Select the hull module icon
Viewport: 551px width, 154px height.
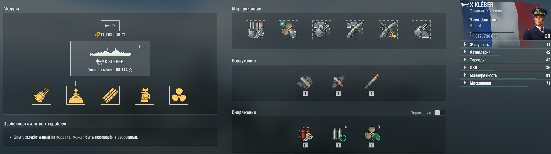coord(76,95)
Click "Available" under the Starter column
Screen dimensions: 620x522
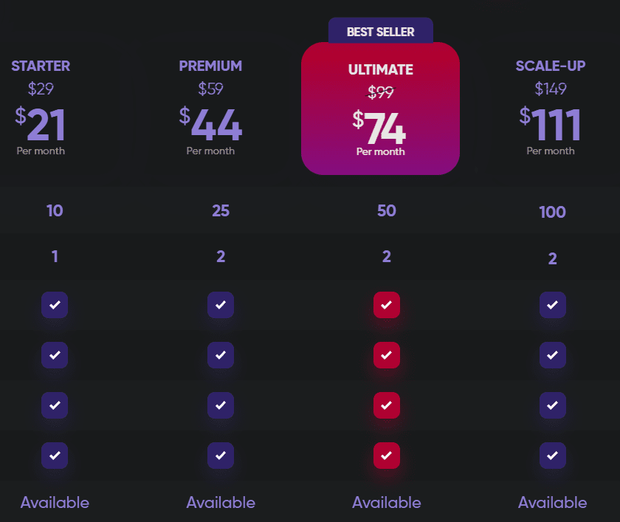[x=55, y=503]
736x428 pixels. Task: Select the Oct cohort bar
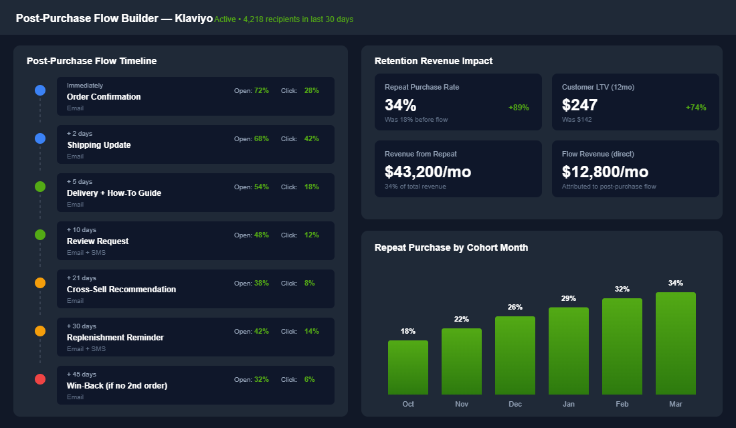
========
Convert the lines of the items above into a numbered list, omitting any blank lines and leaving the pictures out.

1. Select the hull module icon
2. Viewport: 551px width, 154px height.
3. coord(76,95)
4. Click "Available" under the Starter column
5. Screen dimensions: 620x522
6. [x=55, y=503]
7. 736x428 pixels. Task: Select the Oct cohort bar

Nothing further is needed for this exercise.